Authors: Buttigieg, Jesmar
Attard, Stephanie
Carachi, Alexander
Galea, Ruth
Fava, Stephen
Keywords: Kidneys -- Calculi -- Mediterranean Region
Kidneys -- Calculi -- Malta
Diseases -- Seasonal variations
Issue Date: 2016
Publisher: Wolters Kluwer - Medknow
Citation: Buttigieg, J., Attard, S., Carachi, A., Galea, R., & Fava, S. (2016). Nephrolithiasis, stone composition, meteorology, and seasons in Malta: is there any connection?. Urology Annals, 8(3), 325-332.

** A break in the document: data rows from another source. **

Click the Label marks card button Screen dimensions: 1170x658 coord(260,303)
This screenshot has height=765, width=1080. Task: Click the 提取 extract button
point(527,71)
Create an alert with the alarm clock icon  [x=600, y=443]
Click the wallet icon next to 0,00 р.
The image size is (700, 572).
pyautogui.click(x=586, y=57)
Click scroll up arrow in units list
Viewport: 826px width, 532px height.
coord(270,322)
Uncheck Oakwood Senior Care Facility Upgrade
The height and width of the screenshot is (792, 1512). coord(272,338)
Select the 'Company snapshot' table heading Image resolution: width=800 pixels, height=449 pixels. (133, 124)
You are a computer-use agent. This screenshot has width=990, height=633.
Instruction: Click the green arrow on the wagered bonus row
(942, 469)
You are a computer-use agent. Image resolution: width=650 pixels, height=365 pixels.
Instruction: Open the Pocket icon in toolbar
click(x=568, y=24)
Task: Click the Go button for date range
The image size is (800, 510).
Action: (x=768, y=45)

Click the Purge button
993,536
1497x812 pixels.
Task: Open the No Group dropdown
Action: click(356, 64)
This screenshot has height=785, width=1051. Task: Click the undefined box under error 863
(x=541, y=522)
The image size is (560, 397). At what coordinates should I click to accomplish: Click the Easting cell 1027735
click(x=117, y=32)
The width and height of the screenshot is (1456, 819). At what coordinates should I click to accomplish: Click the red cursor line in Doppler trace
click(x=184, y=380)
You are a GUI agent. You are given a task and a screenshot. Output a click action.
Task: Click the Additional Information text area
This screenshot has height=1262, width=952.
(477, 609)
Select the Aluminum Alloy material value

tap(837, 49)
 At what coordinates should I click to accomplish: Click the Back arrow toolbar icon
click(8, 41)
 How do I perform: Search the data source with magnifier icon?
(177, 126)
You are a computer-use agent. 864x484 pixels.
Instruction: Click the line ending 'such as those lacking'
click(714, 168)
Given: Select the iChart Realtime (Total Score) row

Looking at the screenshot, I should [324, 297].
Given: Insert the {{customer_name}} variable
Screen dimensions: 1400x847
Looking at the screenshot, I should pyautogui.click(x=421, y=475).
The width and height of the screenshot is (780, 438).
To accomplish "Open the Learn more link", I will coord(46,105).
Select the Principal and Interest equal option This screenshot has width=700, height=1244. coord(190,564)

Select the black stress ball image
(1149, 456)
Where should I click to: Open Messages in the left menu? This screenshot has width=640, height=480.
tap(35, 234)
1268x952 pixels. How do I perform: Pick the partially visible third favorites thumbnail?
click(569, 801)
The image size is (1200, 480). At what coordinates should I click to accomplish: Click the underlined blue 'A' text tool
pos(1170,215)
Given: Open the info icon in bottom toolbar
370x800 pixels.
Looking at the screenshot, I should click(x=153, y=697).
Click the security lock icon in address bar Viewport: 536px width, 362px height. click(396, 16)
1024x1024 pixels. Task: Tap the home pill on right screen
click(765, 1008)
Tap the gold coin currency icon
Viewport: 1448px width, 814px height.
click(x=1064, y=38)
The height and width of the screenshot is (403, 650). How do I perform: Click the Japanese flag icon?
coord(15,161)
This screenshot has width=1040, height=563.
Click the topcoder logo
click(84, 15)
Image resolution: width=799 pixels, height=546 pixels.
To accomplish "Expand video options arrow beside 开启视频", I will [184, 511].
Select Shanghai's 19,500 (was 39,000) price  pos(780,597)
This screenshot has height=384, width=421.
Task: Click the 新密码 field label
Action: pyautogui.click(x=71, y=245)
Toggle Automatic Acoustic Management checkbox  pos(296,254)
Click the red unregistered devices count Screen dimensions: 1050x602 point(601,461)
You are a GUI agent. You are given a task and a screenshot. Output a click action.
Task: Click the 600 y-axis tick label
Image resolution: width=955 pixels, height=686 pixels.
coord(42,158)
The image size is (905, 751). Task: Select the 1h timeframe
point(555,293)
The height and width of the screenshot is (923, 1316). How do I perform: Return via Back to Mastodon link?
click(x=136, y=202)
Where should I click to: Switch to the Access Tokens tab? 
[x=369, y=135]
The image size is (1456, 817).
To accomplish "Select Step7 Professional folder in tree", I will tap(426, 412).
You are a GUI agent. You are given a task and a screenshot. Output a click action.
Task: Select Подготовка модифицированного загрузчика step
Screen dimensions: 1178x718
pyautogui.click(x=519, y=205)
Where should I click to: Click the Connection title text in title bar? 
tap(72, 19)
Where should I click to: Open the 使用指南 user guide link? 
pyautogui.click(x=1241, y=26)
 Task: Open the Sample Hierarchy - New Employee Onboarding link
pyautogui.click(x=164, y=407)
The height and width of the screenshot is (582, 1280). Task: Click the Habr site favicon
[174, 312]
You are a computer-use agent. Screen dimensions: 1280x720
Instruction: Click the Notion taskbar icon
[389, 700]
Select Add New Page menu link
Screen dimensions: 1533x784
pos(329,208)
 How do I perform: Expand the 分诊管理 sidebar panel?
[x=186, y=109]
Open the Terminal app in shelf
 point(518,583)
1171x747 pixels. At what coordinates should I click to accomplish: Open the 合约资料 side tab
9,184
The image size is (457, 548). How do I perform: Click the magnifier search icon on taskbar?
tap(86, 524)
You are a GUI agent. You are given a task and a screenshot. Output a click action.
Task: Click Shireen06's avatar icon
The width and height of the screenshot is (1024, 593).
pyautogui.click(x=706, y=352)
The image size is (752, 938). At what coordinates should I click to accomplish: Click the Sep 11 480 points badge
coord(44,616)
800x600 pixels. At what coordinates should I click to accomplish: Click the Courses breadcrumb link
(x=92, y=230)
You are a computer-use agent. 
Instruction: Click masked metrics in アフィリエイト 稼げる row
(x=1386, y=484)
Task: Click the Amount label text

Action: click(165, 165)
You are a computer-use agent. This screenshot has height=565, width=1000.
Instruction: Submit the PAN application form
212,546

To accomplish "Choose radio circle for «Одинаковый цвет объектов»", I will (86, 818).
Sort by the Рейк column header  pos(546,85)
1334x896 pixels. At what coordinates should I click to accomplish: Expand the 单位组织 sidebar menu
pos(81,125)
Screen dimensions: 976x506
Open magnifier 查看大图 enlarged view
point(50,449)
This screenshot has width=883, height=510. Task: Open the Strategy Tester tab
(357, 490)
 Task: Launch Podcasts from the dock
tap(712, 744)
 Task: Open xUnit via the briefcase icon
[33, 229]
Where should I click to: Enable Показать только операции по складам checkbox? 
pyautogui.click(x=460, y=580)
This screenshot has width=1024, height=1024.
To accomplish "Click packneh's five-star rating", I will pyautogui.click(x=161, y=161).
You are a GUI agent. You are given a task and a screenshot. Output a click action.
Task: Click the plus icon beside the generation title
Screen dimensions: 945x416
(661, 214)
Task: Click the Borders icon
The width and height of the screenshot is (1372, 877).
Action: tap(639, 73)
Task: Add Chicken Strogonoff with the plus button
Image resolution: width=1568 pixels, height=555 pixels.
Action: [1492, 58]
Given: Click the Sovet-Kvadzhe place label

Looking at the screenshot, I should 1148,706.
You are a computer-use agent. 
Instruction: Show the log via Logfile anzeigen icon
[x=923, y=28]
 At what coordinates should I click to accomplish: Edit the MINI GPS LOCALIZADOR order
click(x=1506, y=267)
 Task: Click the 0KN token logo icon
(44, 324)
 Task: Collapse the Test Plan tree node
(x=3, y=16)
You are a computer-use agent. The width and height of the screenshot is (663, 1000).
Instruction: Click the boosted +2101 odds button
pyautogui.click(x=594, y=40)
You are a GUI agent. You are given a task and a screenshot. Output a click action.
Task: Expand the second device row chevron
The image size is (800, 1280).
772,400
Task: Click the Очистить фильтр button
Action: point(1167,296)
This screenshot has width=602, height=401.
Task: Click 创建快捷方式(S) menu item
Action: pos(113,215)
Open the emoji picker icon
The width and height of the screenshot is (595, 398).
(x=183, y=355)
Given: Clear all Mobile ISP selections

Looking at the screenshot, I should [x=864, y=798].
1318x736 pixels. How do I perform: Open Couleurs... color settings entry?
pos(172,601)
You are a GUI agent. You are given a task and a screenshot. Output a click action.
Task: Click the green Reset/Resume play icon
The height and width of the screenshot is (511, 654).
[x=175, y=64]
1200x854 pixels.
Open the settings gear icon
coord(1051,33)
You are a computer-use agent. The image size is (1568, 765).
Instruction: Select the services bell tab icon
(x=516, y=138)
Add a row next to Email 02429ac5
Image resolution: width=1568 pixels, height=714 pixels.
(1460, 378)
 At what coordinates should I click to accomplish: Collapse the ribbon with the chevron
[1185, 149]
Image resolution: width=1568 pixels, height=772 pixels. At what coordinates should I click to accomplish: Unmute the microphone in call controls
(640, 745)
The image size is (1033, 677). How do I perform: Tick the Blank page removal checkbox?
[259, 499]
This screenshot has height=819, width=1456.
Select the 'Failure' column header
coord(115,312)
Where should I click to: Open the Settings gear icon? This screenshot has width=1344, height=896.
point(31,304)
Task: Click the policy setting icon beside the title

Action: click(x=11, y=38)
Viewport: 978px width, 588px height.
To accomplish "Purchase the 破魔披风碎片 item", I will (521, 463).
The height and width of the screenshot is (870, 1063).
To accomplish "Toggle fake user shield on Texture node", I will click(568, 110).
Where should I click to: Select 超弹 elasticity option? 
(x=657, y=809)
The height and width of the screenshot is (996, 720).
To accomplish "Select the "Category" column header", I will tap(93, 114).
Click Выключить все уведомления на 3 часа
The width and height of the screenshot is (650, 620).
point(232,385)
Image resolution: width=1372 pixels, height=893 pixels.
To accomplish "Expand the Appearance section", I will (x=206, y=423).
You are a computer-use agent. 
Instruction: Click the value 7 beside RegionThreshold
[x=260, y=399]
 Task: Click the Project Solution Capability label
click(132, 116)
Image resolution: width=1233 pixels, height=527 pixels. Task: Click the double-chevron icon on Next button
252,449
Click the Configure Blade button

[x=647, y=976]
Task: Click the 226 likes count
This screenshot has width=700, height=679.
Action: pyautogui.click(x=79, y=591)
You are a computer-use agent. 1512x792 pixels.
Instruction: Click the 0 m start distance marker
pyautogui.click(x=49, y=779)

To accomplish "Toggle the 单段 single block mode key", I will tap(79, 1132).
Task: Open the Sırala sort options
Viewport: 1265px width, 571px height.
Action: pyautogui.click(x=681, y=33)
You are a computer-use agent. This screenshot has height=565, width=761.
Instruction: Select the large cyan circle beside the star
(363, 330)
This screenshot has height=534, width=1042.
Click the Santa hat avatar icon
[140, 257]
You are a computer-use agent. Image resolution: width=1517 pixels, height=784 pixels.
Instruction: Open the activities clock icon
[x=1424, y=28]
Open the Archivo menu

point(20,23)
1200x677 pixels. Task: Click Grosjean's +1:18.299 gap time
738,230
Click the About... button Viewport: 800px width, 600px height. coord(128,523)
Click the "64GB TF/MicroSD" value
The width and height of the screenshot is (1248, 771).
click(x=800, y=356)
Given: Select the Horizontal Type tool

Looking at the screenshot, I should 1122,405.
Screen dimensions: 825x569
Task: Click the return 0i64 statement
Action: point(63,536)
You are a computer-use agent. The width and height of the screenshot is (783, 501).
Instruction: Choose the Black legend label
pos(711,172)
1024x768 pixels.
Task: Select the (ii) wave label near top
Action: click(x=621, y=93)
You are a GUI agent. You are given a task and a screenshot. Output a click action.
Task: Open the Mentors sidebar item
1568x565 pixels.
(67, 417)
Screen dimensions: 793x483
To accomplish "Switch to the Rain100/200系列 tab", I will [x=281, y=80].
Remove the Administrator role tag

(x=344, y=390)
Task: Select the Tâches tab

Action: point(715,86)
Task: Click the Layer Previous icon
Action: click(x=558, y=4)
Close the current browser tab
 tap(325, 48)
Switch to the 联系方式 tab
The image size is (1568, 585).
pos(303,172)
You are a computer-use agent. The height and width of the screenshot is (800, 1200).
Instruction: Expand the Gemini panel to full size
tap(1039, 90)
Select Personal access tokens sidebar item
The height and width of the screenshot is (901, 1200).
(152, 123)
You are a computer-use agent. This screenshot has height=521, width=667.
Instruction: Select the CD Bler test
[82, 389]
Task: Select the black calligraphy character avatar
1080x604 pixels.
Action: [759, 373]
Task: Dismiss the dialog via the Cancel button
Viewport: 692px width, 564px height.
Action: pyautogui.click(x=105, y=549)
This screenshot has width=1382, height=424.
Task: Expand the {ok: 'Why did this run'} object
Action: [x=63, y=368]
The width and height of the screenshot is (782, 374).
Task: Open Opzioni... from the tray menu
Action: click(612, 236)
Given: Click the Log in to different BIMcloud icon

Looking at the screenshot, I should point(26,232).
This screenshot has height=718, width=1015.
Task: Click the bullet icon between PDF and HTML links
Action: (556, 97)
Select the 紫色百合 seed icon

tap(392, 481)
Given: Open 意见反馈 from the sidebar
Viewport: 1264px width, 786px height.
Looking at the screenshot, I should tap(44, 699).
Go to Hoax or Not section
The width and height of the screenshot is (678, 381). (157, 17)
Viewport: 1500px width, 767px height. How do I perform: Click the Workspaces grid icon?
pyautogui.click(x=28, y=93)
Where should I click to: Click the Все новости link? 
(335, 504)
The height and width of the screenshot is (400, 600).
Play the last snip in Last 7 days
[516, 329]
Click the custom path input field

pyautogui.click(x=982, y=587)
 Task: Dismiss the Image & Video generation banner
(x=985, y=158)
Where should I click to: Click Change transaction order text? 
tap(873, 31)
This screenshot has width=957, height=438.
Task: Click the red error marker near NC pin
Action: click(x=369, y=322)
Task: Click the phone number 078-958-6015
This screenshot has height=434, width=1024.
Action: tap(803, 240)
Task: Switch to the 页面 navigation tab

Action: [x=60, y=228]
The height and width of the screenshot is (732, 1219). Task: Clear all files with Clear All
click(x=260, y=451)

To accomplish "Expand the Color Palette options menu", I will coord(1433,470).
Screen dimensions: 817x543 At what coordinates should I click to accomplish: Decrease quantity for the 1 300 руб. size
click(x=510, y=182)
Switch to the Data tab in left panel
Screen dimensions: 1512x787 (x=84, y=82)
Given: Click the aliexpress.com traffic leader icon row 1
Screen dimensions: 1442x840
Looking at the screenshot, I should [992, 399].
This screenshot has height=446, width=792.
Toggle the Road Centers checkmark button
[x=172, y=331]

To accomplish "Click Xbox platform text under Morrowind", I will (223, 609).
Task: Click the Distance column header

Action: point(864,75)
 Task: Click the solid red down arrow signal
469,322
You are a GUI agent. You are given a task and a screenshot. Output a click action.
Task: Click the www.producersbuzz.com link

Abstract: Context: The effect of seasons and meteorology on the incidence of nephrolithiasis has been studied in various regions around the globe, but seldom in the Mediterranean. Aims: This retrospective analysis aims at investigating these putative effects in the Maltese Islands, whose climate is typically Mediterranean, followed by a systematic review of the literature. Materials and Methods: Submission rate and chemical composition of all kidney stones after spontaneous passage or surgical removal between January 2009 and December 2011 were analyzed according to seasons and corresponding meteorology. Results: A total of 389 stones were analyzed. A higher stone submission rate was observed in summer compared to winter (31.6% vs. 20.8%, P = 0.0008) and in the warm period compared to the cold period (57.1% vs. 42.9%, P = 0.0001). Significant correlation was established between the monthly number of stones and mean monthly maximum temperature (r = 0.50, P = 0.002), mean monthly temperature (r = 0.49, P = 0.003) and mean monthly Humidex (r = 0.49, P = 0.007). Humidex was found to be an independent predictor for stone submission (β = 0.49, P = 0.007). The majority of stones contained calcium (83.3%), combined with oxalate (77.6%), phosphate (14.7%), and carbonate (2.8%). Some stones (11.8%) contained a mixture of >1 negatively charged molecules. Urate (11.6%), cysteine (4.6%), and ammonium-magnesium-phosphate (0.5%) constituted the rest. There was no association between chemical composition and seasons. Literature review included 25 articles. Higher ambient temperature and warm seasons were the most commonly encountered risk factors for both presentation and etiology of nephrolithiasis. Conclusions: A significant positive correlation was noted between ambient temperature and stone submission rate, which was significantly higher during the warm months in Malta.
Description: Acknowledgment: The authors would like to thank Dr. Neville Calleja at the Department of Epidemiology and Medical Statistics and the Malta International Airport Meteorological Office for providing the essential meteorological information.